작업 안내 —
아래 줄들을 '번호'와 '줄' 두 열로 된 마크다운 표로 정리하고 빈 줄은 빼세요. 그림은 답에 넣지 마세요.

· · · · · · ·

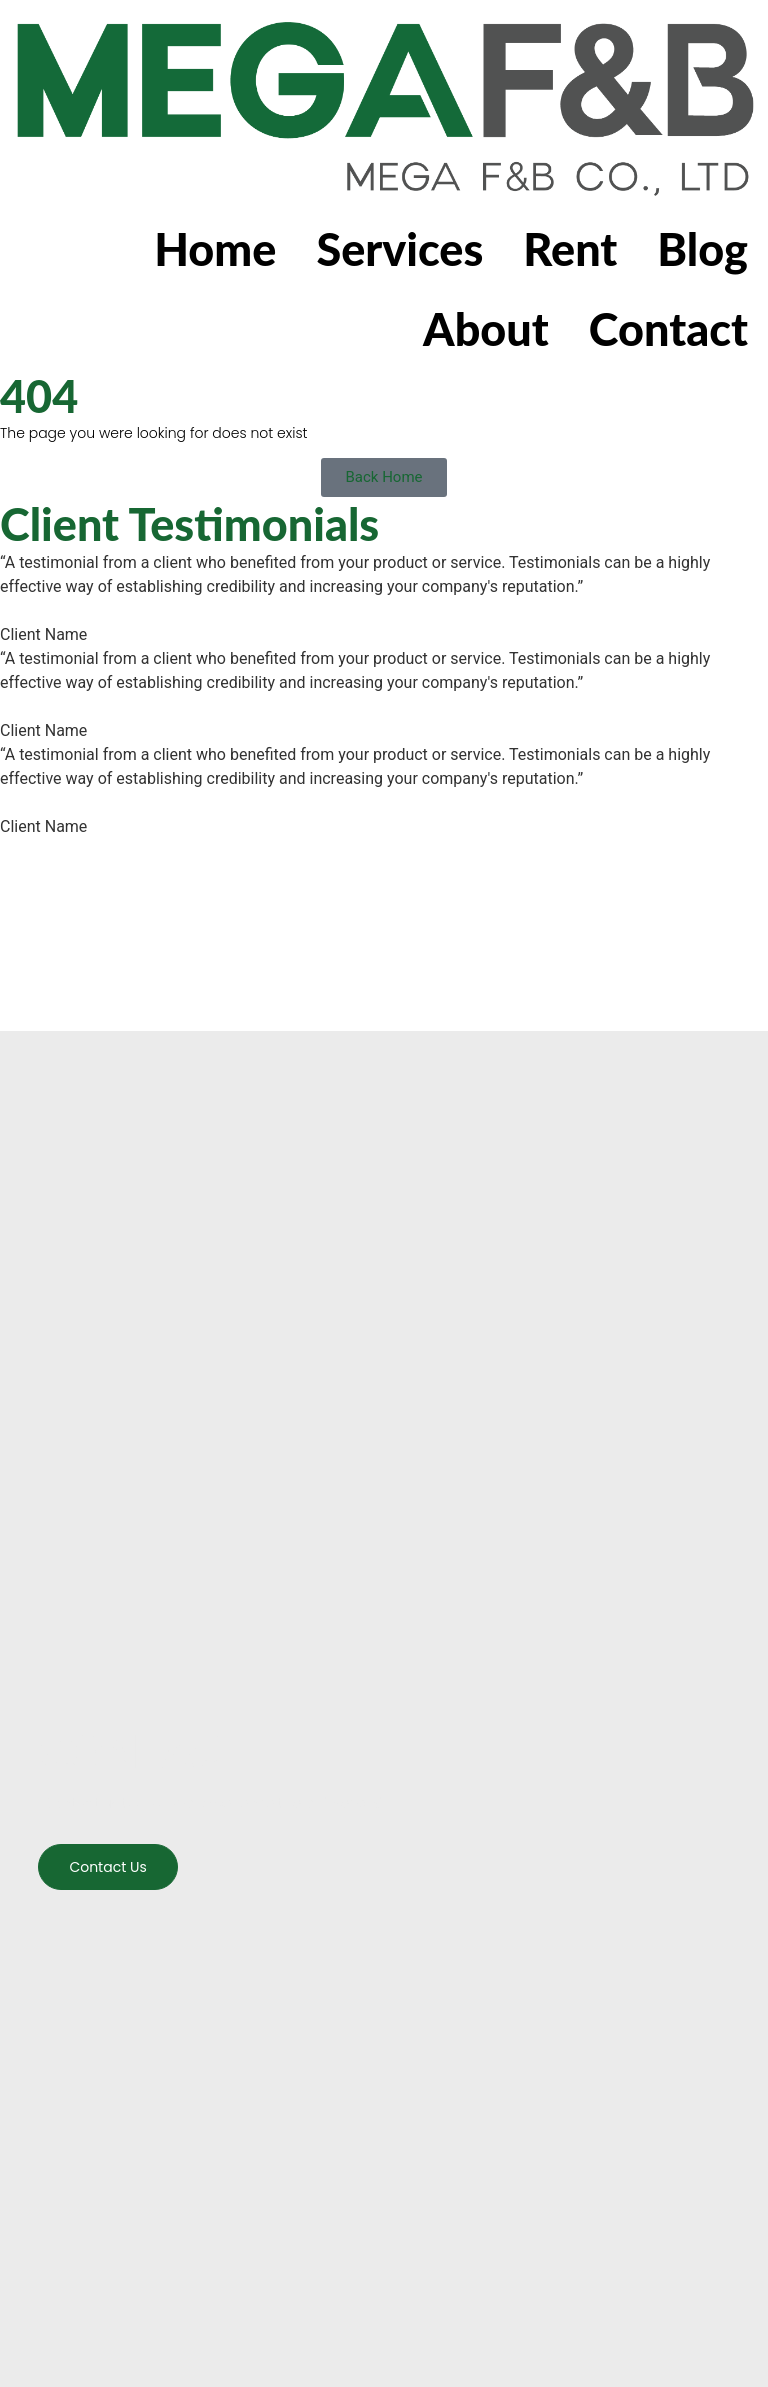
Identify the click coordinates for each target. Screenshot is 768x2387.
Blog (702, 249)
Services (399, 249)
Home (215, 249)
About (486, 329)
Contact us (107, 1867)
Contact (668, 329)
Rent (570, 249)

· · · · · · ·

답안 —
| 번호 | 줄 |
|---|---|
| 1 | Identify the click coordinates for each target. Screenshot is 768x2387. |
| 2 | Blog (702, 249) |
| 3 | Services (399, 249) |
| 4 | Home (215, 249) |
| 5 | About (486, 329) |
| 6 | Contact us (107, 1867) |
| 7 | Contact (668, 329) |
| 8 | Rent (570, 249) |